* TASK INPUT *
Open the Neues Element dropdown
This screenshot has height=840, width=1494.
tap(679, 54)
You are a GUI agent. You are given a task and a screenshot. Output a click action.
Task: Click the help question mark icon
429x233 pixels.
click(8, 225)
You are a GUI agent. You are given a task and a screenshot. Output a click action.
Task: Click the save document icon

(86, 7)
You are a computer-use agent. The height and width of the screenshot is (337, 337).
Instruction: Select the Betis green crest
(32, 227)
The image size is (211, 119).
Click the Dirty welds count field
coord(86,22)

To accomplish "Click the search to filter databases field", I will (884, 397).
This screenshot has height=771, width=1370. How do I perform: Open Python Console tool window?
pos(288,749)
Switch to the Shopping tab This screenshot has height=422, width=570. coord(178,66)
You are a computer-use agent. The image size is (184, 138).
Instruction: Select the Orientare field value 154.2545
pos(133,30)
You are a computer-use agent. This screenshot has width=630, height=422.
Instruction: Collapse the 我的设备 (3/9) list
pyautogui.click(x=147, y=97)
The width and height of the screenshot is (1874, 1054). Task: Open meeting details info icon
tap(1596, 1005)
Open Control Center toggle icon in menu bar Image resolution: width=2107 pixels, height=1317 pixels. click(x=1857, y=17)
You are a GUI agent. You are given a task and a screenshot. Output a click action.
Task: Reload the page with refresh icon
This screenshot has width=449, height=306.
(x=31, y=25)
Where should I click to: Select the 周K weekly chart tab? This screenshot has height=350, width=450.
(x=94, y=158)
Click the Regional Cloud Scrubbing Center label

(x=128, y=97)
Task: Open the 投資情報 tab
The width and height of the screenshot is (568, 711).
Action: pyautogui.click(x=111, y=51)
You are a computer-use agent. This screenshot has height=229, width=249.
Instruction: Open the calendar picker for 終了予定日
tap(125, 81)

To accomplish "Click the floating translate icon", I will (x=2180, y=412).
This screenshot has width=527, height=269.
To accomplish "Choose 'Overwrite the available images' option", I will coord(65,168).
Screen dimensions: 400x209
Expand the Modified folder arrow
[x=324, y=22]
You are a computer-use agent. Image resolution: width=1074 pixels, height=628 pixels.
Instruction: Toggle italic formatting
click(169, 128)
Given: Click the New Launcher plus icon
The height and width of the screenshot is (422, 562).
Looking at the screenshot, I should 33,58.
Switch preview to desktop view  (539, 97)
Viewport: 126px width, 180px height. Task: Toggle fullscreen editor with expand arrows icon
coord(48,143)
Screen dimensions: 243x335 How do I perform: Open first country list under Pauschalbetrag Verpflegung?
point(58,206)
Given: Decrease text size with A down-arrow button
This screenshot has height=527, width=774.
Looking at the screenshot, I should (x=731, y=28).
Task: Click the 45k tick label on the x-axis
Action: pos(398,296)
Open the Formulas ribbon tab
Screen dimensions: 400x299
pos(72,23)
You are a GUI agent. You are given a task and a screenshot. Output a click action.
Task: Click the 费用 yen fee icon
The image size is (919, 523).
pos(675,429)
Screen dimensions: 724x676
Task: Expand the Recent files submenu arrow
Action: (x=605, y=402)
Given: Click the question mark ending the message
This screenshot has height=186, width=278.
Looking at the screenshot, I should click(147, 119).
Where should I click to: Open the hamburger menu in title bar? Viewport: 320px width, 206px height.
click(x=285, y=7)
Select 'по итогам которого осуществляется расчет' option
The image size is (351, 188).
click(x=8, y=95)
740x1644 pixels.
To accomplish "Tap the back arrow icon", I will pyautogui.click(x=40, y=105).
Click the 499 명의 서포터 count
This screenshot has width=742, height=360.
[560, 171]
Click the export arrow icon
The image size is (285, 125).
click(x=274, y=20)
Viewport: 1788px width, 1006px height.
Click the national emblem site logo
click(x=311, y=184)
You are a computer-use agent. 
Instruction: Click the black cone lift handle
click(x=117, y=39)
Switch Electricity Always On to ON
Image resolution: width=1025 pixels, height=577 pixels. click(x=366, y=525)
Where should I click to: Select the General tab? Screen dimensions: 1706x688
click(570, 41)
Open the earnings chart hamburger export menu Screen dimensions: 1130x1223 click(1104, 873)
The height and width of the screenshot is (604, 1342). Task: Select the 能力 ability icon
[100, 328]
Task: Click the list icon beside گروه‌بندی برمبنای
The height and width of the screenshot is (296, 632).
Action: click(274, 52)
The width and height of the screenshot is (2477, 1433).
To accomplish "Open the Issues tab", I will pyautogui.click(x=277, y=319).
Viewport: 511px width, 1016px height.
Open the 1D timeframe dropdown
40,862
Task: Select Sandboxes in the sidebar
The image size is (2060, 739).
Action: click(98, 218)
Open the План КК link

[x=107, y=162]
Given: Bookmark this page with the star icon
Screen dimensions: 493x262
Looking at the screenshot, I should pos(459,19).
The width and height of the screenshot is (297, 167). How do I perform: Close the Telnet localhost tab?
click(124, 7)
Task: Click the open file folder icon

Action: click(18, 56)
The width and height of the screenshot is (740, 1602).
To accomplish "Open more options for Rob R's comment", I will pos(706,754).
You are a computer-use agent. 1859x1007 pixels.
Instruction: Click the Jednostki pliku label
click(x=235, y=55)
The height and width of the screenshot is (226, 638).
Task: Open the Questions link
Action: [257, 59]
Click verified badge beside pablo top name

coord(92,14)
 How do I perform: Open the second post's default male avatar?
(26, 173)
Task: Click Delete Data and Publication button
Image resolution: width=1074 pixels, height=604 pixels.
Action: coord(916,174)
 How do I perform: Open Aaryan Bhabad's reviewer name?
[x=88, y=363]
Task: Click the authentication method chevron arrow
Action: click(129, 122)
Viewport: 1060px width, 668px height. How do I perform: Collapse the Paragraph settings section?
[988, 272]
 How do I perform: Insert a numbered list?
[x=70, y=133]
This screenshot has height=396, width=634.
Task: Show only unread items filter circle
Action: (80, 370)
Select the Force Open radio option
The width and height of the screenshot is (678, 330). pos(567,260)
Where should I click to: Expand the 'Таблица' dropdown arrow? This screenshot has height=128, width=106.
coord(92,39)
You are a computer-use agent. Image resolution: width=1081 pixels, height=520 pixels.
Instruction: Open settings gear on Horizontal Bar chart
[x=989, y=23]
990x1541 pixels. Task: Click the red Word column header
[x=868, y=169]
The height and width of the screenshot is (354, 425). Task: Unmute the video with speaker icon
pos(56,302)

* EXERCISE REQUIREMENTS *
Can you output the data above as a numbered list, skipping any blank lines?

* SOLUTION TO THE EXERCISE *
1. Open the Neues Element dropdown
2. This screenshot has height=840, width=1494.
3. tap(679, 54)
4. You are a GUI agent. You are given a task and a screenshot. Output a click action.
5. Task: Click the help question mark icon
6. 429x233 pixels.
7. click(8, 225)
8. You are a GUI agent. You are given a task and a screenshot. Output a click action.
9. Task: Click the save document icon
10. (86, 7)
11. You are a computer-use agent. The height and width of the screenshot is (337, 337).
12. Instruction: Select the Betis green crest
13. (32, 227)
14. The image size is (211, 119).
15. Click the Dirty welds count field
16. coord(86,22)
17. To accomplish "Click the search to filter databases field", I will (884, 397).
18. This screenshot has height=771, width=1370. How do I perform: Open Python Console tool window?
19. pos(288,749)
20. Switch to the Shopping tab This screenshot has height=422, width=570. coord(178,66)
21. You are a computer-use agent. The image size is (184, 138).
22. Instruction: Select the Orientare field value 154.2545
23. pos(133,30)
24. You are a computer-use agent. This screenshot has width=630, height=422.
25. Instruction: Collapse the 我的设备 (3/9) list
26. pyautogui.click(x=147, y=97)
27. The width and height of the screenshot is (1874, 1054). Task: Open meeting details info icon
28. tap(1596, 1005)
29. Open Control Center toggle icon in menu bar Image resolution: width=2107 pixels, height=1317 pixels. click(x=1857, y=17)
30. You are a GUI agent. You are given a task and a screenshot. Output a click action.
31. Task: Reload the page with refresh icon
32. This screenshot has width=449, height=306.
33. (x=31, y=25)
34. Where should I click to: Select the 周K weekly chart tab? This screenshot has height=350, width=450.
35. (x=94, y=158)
36. Click the Regional Cloud Scrubbing Center label
37. (x=128, y=97)
38. Task: Open the 投資情報 tab
39. The width and height of the screenshot is (568, 711).
40. Action: pyautogui.click(x=111, y=51)
41. You are a computer-use agent. This screenshot has height=229, width=249.
42. Instruction: Open the calendar picker for 終了予定日
43. tap(125, 81)
44. To accomplish "Click the floating translate icon", I will (x=2180, y=412).
45. This screenshot has width=527, height=269.
46. To accomplish "Choose 'Overwrite the available images' option", I will coord(65,168).
47. Screen dimensions: 400x209
48. Expand the Modified folder arrow
49. [x=324, y=22]
50. You are a computer-use agent. Image resolution: width=1074 pixels, height=628 pixels.
51. Instruction: Toggle italic formatting
52. click(169, 128)
53. Given: Click the New Launcher plus icon
54. The height and width of the screenshot is (422, 562).
55. Looking at the screenshot, I should 33,58.
56. Switch preview to desktop view  (539, 97)
57. Viewport: 126px width, 180px height. Task: Toggle fullscreen editor with expand arrows icon
58. coord(48,143)
59. Screen dimensions: 243x335 How do I perform: Open first country list under Pauschalbetrag Verpflegung?
60. point(58,206)
61. Given: Decrease text size with A down-arrow button
62. This screenshot has height=527, width=774.
63. Looking at the screenshot, I should (x=731, y=28).
64. Task: Click the 45k tick label on the x-axis
65. Action: pos(398,296)
66. Open the Formulas ribbon tab
67. Screen dimensions: 400x299
68. pos(72,23)
69. You are a GUI agent. You are given a task and a screenshot. Output a click action.
70. Task: Click the 费用 yen fee icon
71. The image size is (919, 523).
72. pos(675,429)
73. Screen dimensions: 724x676
74. Task: Expand the Recent files submenu arrow
75. Action: (x=605, y=402)
76. Given: Click the question mark ending the message
77. This screenshot has height=186, width=278.
78. Looking at the screenshot, I should click(147, 119).
79. Where should I click to: Open the hamburger menu in title bar? Viewport: 320px width, 206px height.
80. click(x=285, y=7)
81. Select 'по итогам которого осуществляется расчет' option
82. The image size is (351, 188).
83. click(x=8, y=95)
84. 740x1644 pixels.
85. To accomplish "Tap the back arrow icon", I will pyautogui.click(x=40, y=105).
86. Click the 499 명의 서포터 count
87. This screenshot has width=742, height=360.
88. [560, 171]
89. Click the export arrow icon
90. The image size is (285, 125).
91. click(x=274, y=20)
92. Viewport: 1788px width, 1006px height.
93. Click the national emblem site logo
94. click(x=311, y=184)
95. You are a computer-use agent. 
96. Instruction: Click the black cone lift handle
97. click(x=117, y=39)
98. Switch Electricity Always On to ON
99. Image resolution: width=1025 pixels, height=577 pixels. click(x=366, y=525)
100. Where should I click to: Select the General tab? Screen dimensions: 1706x688
101. click(570, 41)
102. Open the earnings chart hamburger export menu Screen dimensions: 1130x1223 click(1104, 873)
103. The height and width of the screenshot is (604, 1342). Task: Select the 能力 ability icon
104. [100, 328]
105. Task: Click the list icon beside گروه‌بندی برمبنای
106. The height and width of the screenshot is (296, 632).
107. Action: click(274, 52)
108. The width and height of the screenshot is (2477, 1433).
109. To accomplish "Open the Issues tab", I will pyautogui.click(x=277, y=319).
110. Viewport: 511px width, 1016px height.
111. Open the 1D timeframe dropdown
112. 40,862
113. Task: Select Sandboxes in the sidebar
114. The image size is (2060, 739).
115. Action: click(98, 218)
116. Open the План КК link
117. [x=107, y=162]
118. Given: Bookmark this page with the star icon
119. Screen dimensions: 493x262
120. Looking at the screenshot, I should pos(459,19).
121. The width and height of the screenshot is (297, 167). How do I perform: Close the Telnet localhost tab?
122. click(124, 7)
123. Task: Click the open file folder icon
124. Action: click(18, 56)
125. The width and height of the screenshot is (740, 1602).
126. To accomplish "Open more options for Rob R's comment", I will pos(706,754).
127. You are a computer-use agent. 1859x1007 pixels.
128. Instruction: Click the Jednostki pliku label
129. click(x=235, y=55)
130. The height and width of the screenshot is (226, 638).
131. Task: Open the Questions link
132. Action: [257, 59]
133. Click verified badge beside pablo top name
134. coord(92,14)
135.  How do I perform: Open the second post's default male avatar?
136. (26, 173)
137. Task: Click Delete Data and Publication button
138. Image resolution: width=1074 pixels, height=604 pixels.
139. Action: coord(916,174)
140.  How do I perform: Open Aaryan Bhabad's reviewer name?
141. [x=88, y=363]
142. Task: Click the authentication method chevron arrow
143. Action: click(129, 122)
144. Viewport: 1060px width, 668px height. How do I perform: Collapse the Paragraph settings section?
145. [988, 272]
146.  How do I perform: Insert a numbered list?
147. [x=70, y=133]
148. This screenshot has height=396, width=634.
149. Task: Show only unread items filter circle
150. Action: (80, 370)
151. Select the Force Open radio option
152. The width and height of the screenshot is (678, 330). pos(567,260)
153. Where should I click to: Expand the 'Таблица' dropdown arrow? This screenshot has height=128, width=106.
154. coord(92,39)
155. You are a computer-use agent. Image resolution: width=1081 pixels, height=520 pixels.
156. Instruction: Open settings gear on Horizontal Bar chart
157. [x=989, y=23]
158. 990x1541 pixels. Task: Click the red Word column header
159. [x=868, y=169]
160. The height and width of the screenshot is (354, 425). Task: Unmute the video with speaker icon
161. pos(56,302)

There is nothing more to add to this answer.